- [Page extract]
◆ ◆ ◆ ◆ ◆ ◆ ◆

The day preceding was dull and oppressive. Messages warned of temperatures more than a hundred degrees, with humidity thick enough that one might think it had just rained and, if it hadn't, it should for the relief of getting it over with.

Amber is more of a homebody. These types of days give a good reason. She taught herself graphic design with a new program, buying and playing with font packs and brushes. Overtly, this is to format my books better and make covers. The greater truth is that she needs the project and, absent coming scientific classes (there were no degree requisites in the autumn), she chose a new fixation at which to become an expert. It had been art and agriculture in the past. I have kept exclusively to further excelling at writing. Amber is a Renaissance woman.

We both spent too much of our days working before screens, Amber putting on shows and movies to provide her background noise. It was only into asking for a next episode that it occurred to her that I could not write this article about Urbain Grandier's folly with divided attention. She asked if I would rather work. I assured her that this was fine (so long as she did not press it further). This was work. I ought to confine it to times when she is also at work so that our time together is consciously that. (Though she will still indulge her obsessions, and I will go about my chores -- actual and assumed.)

◆ ◆ ◆ ◆ ◆ ◆ ◆

Dataset excerpt:
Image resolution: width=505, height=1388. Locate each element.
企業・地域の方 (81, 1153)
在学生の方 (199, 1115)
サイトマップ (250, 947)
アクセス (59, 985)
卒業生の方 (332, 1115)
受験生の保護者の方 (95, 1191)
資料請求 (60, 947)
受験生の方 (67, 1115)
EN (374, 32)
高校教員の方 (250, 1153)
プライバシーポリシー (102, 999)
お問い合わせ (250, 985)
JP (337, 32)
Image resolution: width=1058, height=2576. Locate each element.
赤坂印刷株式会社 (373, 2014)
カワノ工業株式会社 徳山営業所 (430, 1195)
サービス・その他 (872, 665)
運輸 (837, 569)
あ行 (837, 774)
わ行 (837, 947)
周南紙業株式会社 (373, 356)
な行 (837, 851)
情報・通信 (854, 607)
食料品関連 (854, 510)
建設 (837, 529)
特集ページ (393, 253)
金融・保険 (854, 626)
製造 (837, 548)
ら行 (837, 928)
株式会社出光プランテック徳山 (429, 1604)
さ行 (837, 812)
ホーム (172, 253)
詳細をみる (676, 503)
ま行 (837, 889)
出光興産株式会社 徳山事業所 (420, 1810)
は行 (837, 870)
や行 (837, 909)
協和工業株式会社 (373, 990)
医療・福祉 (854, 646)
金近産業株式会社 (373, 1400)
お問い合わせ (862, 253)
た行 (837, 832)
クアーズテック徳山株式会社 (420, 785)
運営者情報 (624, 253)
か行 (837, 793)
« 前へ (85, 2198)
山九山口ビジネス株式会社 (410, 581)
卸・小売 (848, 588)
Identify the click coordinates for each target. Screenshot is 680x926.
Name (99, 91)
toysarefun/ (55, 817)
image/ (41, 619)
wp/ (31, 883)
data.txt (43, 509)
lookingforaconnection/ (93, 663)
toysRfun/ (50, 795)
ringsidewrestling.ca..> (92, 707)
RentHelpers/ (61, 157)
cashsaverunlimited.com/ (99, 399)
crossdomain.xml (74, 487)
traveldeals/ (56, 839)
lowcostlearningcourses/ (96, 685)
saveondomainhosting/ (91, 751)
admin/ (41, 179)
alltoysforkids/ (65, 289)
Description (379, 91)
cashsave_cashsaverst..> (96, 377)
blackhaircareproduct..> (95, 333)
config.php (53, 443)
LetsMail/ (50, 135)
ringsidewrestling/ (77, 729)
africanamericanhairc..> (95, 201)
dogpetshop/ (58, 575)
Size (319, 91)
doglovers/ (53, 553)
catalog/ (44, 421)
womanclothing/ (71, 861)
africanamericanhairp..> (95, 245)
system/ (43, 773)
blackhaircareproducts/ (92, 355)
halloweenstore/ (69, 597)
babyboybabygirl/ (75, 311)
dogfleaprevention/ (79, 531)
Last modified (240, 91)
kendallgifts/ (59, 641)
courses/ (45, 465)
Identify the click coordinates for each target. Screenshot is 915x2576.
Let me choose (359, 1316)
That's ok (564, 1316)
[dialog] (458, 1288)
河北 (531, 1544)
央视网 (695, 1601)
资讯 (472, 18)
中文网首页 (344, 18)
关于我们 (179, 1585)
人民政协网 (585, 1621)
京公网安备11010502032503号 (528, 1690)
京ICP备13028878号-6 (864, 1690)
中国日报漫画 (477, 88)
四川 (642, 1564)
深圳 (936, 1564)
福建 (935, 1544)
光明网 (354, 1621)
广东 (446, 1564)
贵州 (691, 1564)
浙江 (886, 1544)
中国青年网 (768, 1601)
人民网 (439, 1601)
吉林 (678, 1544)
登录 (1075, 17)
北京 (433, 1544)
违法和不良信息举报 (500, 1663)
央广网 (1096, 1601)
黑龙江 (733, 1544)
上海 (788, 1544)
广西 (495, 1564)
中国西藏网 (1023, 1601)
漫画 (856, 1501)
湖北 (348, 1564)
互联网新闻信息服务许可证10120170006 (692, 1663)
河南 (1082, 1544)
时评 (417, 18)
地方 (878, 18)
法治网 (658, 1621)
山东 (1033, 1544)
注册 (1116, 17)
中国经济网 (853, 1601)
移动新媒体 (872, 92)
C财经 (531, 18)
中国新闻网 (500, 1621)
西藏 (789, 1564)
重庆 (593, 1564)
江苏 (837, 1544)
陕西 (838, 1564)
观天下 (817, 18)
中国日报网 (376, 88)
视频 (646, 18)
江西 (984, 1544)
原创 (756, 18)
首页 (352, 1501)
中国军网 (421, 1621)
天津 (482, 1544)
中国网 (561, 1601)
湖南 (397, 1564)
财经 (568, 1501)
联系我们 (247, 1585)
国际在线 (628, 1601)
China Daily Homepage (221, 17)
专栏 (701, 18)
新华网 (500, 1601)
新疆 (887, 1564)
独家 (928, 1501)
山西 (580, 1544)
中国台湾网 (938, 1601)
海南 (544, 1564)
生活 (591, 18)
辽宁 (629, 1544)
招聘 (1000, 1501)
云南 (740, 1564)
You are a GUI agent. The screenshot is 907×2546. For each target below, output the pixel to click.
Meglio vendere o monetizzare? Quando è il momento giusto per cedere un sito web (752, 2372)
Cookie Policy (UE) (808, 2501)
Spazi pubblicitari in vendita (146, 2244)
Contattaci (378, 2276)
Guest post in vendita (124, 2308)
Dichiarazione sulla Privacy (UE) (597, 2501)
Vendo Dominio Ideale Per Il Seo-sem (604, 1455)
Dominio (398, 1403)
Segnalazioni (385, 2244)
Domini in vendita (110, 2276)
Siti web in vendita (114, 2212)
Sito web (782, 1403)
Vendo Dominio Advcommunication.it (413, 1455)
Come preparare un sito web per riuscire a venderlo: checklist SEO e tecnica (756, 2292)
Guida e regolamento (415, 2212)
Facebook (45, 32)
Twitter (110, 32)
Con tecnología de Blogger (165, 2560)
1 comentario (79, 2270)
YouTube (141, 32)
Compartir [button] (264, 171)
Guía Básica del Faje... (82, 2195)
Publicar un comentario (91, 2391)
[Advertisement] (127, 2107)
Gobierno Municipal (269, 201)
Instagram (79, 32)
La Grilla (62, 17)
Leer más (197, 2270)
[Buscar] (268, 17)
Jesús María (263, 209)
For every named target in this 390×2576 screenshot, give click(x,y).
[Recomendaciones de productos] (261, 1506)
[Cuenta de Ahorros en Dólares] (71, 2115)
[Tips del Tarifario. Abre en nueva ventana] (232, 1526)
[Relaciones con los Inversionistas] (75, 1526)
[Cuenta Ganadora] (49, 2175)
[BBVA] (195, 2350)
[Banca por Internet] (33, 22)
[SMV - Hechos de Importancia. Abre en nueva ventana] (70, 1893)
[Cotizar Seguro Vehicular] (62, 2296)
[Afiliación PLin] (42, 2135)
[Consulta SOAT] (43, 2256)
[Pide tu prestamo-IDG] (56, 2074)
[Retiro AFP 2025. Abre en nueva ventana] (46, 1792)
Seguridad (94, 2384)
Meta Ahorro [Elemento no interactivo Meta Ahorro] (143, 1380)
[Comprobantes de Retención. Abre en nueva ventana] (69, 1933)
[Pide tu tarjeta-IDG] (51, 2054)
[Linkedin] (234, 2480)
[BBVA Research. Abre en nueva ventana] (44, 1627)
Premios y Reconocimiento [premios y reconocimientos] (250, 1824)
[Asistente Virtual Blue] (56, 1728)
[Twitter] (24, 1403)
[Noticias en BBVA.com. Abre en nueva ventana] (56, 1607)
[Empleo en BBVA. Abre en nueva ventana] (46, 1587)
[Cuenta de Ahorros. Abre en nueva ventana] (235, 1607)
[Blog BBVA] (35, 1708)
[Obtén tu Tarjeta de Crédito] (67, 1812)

◆ ◆ ◆ ◆ ◆ ◆ ◆

- [Challenge A] Reproduce the passage from the essay excerpt verbatim, between "The day preceding" and "a Renaissance woman.", inclusive.
- [Challenge B] In the essay excerpt, what did Amber teach herself using a new program?
The rows come from a separate source.

- [Complete output A]
The day preceding was dull and oppressive. Messages warned of temperatures more than a hundred degrees, with humidity thick enough that one might think it had just rained and, if it hadn't, it should for the relief of getting it over with.

Amber is more of a homebody. These types of days give a good reason. She taught herself graphic design with a new program, buying and playing with font packs and brushes. Overtly, this is to format my books better and make covers. The greater truth is that she needs the project and, absent coming scientific classes (there were no degree requisites in the autumn), she chose a new fixation at which to become an expert. It had been art and agriculture in the past. I have kept exclusively to further excelling at writing. Amber is a Renaissance woman.

- [Complete output B] She taught herself graphic design.